We are thrilled to share the news that the New York Public Library has acquired the Oliver Sacks archive, including a vast array of annotated manuscripts, books, letters, photographs, and memorabilia that Dr. Sacks amassed over his lifetime.
This beautiful piece in the New York Times describes some of the individual items in the Sacks archive, and it quotes Julie Golia, NYPL’s associate director of archives, manuscripts and rare books, who says:
“One of the things that is really powerful to me about this collection is the role that Sacks played almost as an archivist of the experiences of people who were neurodiverse, using their words, preserving their words, listening with nuance to their wishes about how to tell their stories…. Sacks is one of the most important humanists of the 20th and 21st century.”

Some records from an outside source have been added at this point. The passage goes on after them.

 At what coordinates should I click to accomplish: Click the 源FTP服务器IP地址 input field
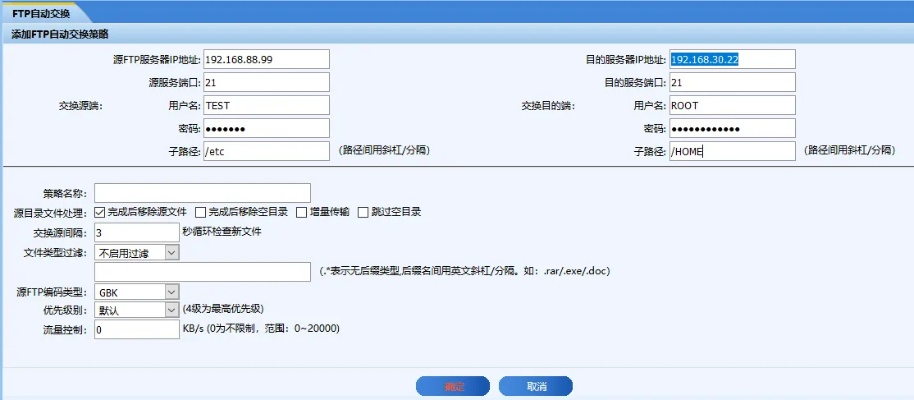click(266, 60)
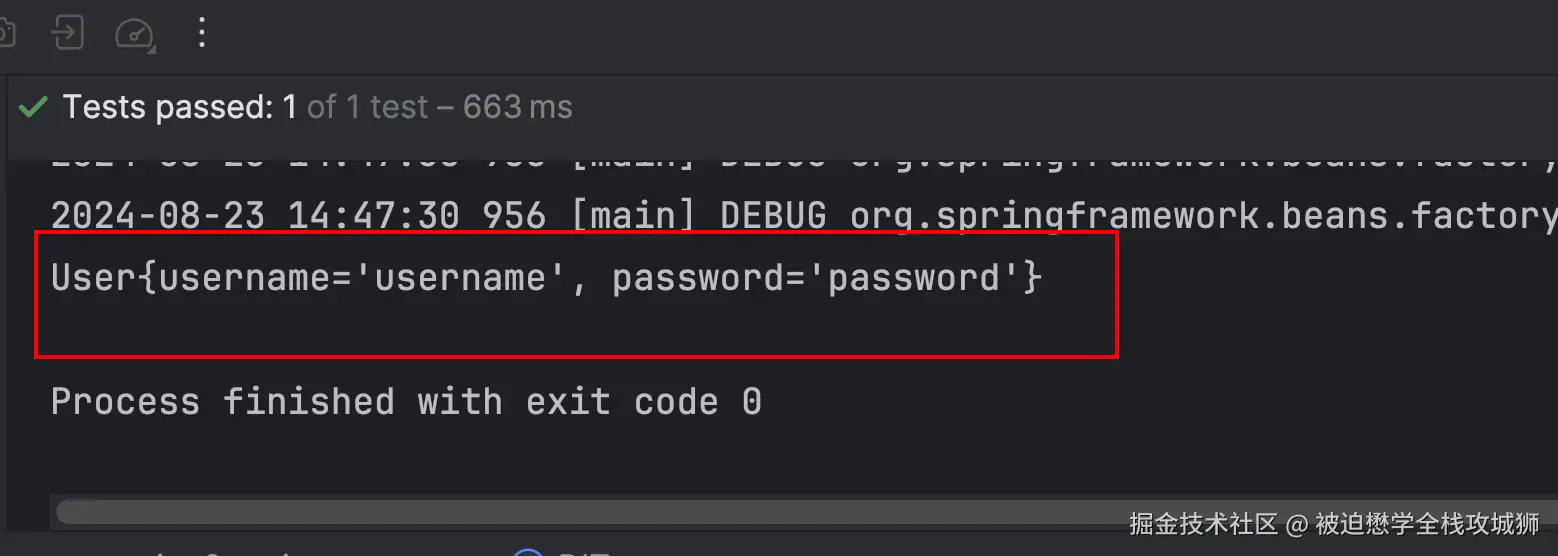Viewport: 1558px width, 556px height.
Task: Click the partially visible camera icon
Action: pyautogui.click(x=6, y=34)
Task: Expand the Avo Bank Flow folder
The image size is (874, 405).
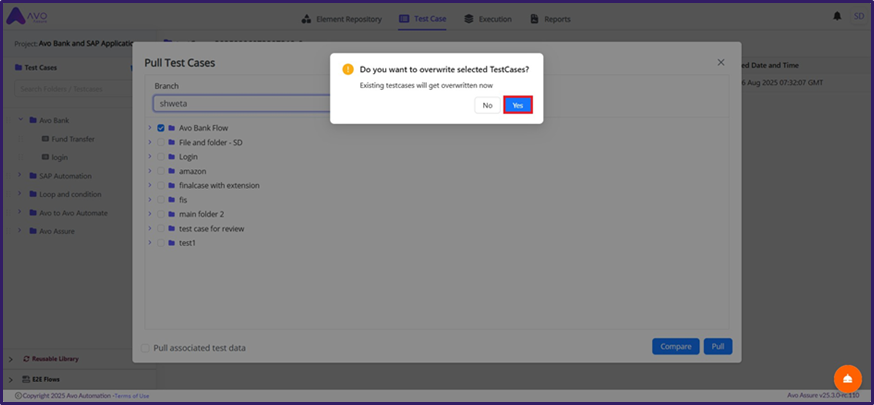Action: [x=149, y=128]
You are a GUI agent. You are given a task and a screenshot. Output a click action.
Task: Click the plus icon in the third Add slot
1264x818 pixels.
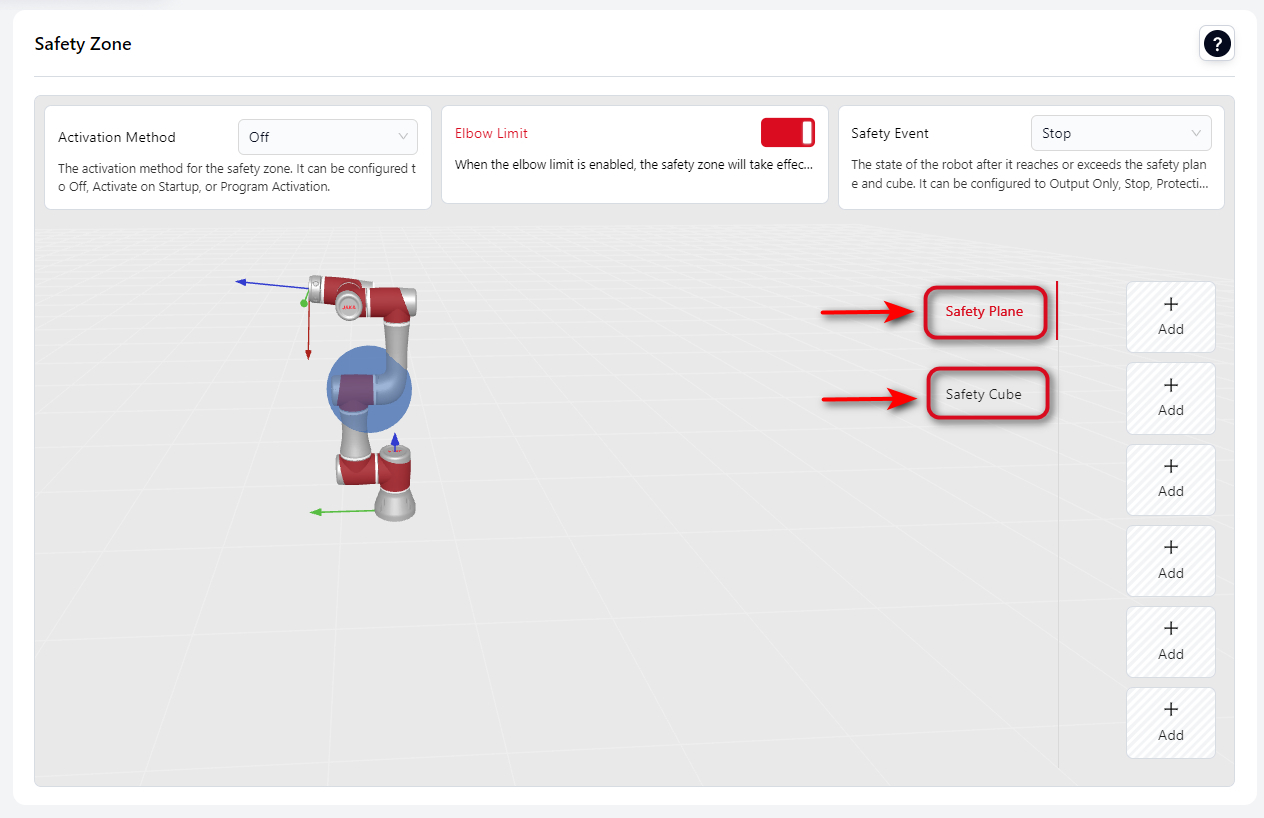click(x=1171, y=467)
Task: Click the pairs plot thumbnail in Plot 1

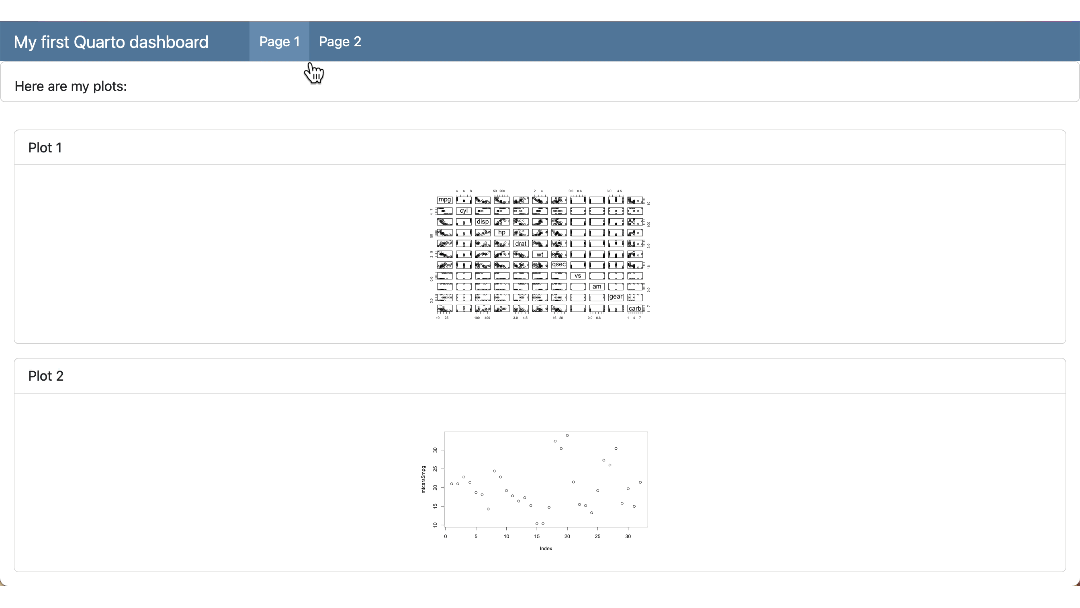Action: pos(540,252)
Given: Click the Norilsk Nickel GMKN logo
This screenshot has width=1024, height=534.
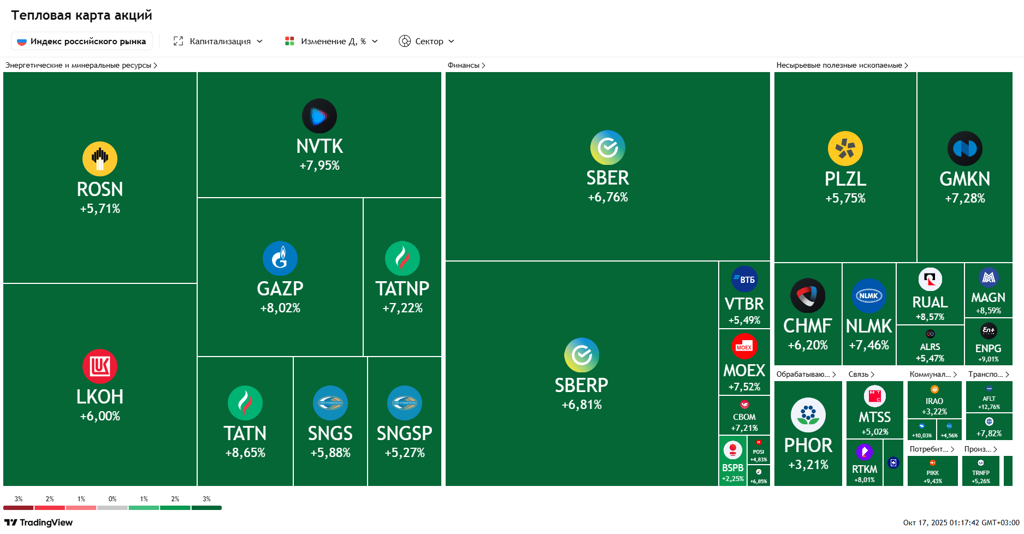Looking at the screenshot, I should (964, 149).
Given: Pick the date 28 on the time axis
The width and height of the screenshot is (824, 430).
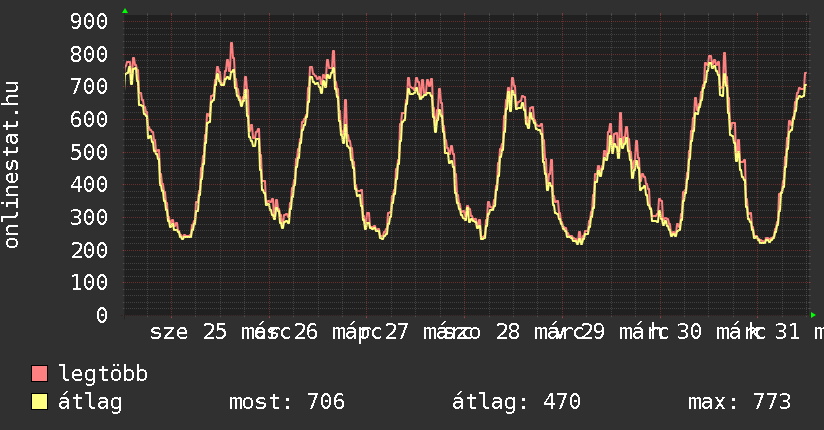Looking at the screenshot, I should [x=508, y=332].
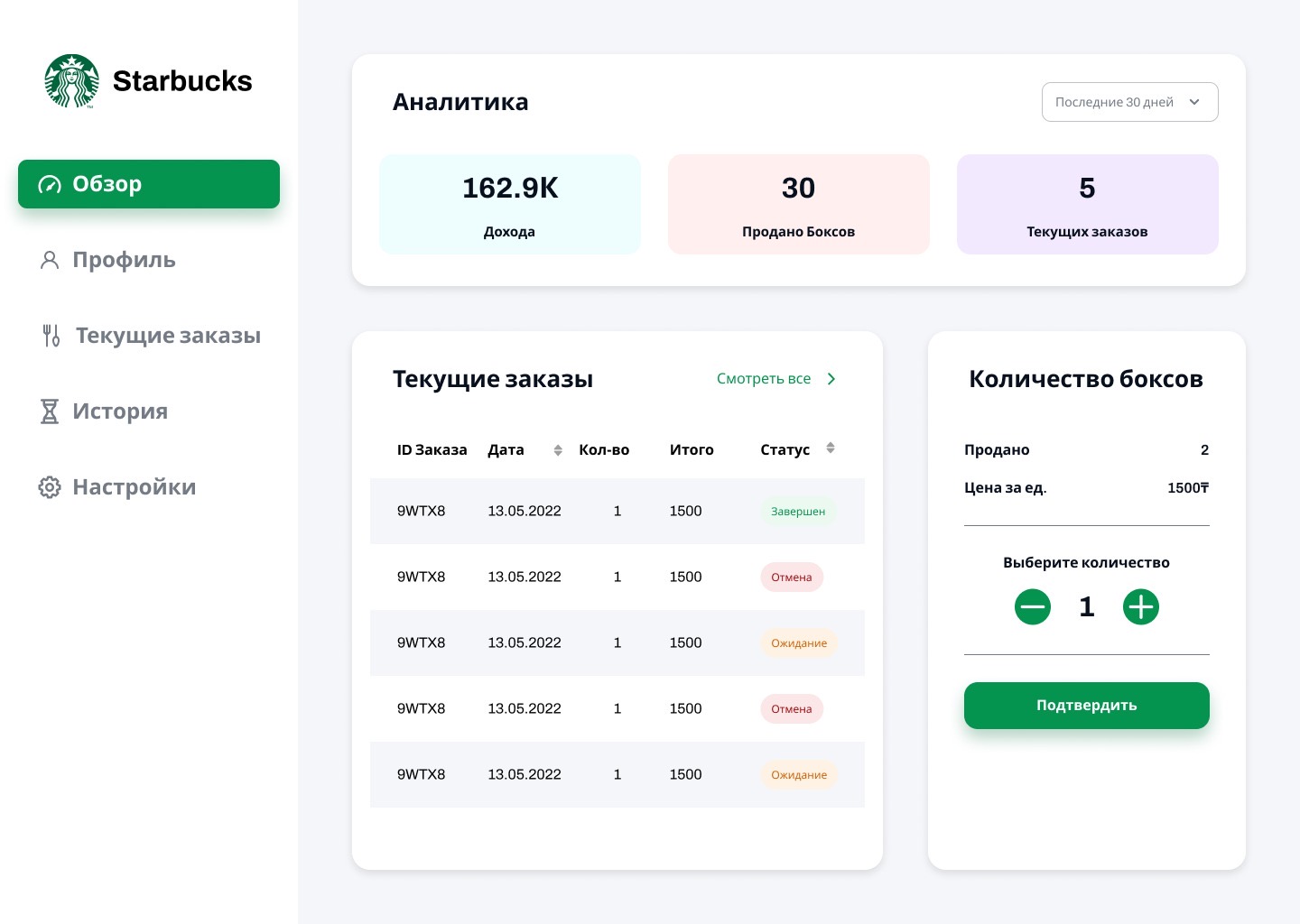Select the 162.9K Дохода analytics card
1300x924 pixels.
[510, 204]
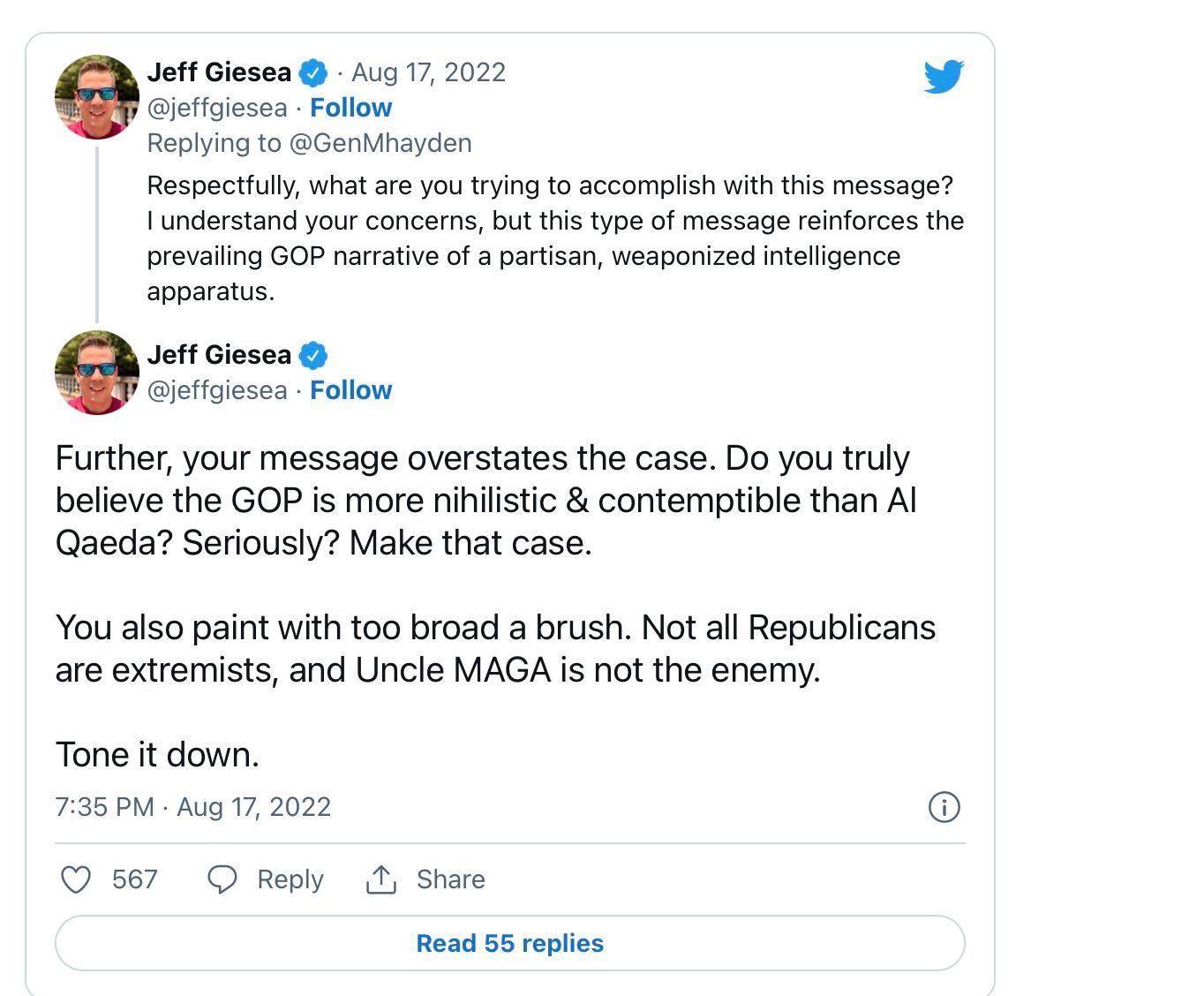
Task: Open the Aug 17, 2022 header date
Action: (429, 72)
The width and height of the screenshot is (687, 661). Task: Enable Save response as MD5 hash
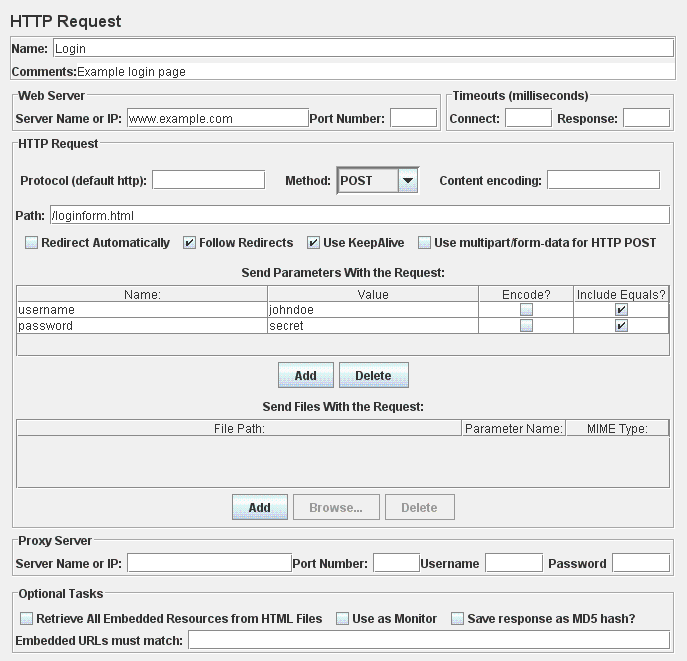pyautogui.click(x=458, y=619)
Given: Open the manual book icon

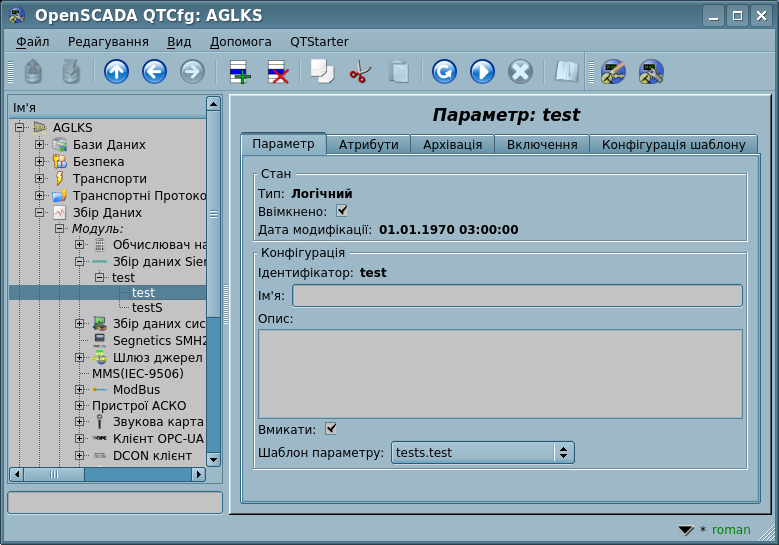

“The Oliver Sacks Foundation is thrilled to have Oliver Sacks’s archives, including drafts of his books and papers, his extensive correspondence with leading figures in science, medicine, and the arts find their ideal home: The New York Public Library.” — Orrin Devinsky, President of the Oliver Sacks Foundation
Also in the Sacks archive:
- Hundreds of handwritten notebooks and journals, as well as audio journals kept by Sacks over a span of more than sixty years
- Handwritten and typed manuscripts for all 16 books and every major article and essay written by Sacks, accompanied by drafts, notes, revisions, proofs, and galleys
- Research and subject files reflecting Sacks’s wide-ranging interests and vast intellectual curiosity, covering topics as diverse as aging, amnesia, color, deafness, dreams, ferns, Freud, hallucinations, neural Darwinism, phantom limbs, photography, pre-Columbian history, swimming, and twins
- Nearly 35,000 letters exchanged with friends, family, patients, colleagues, and fans, including W.H. Auden, Saul Bellow, Francis Crick, Harold Pinter, Robert Silvers, and Susan Sontag
- Thousands of photographs relating to Sacks’s life and work, including hundreds taken by Sacks himself.
A page of notes titled “Motorbikes,” made while writing his 2015 memoir “On the Move,” which opens with his childhood longing for “ease of movement and superhuman power.” Oliver Sacks Foundation
It’s a giant collection and will take several years to catalog and process; the library plans to open the Oliver Sacks papers to researchers by 2028. But you can read the best of Dr. Sacks’s correspondence in a short few weeks, with the publication of LETTERS, a selection of correspondence curated by Kate Edgar that illuminates his deepest thoughts on music, art, and science, friendship and resilience, and what it takes to lead a meaningful life.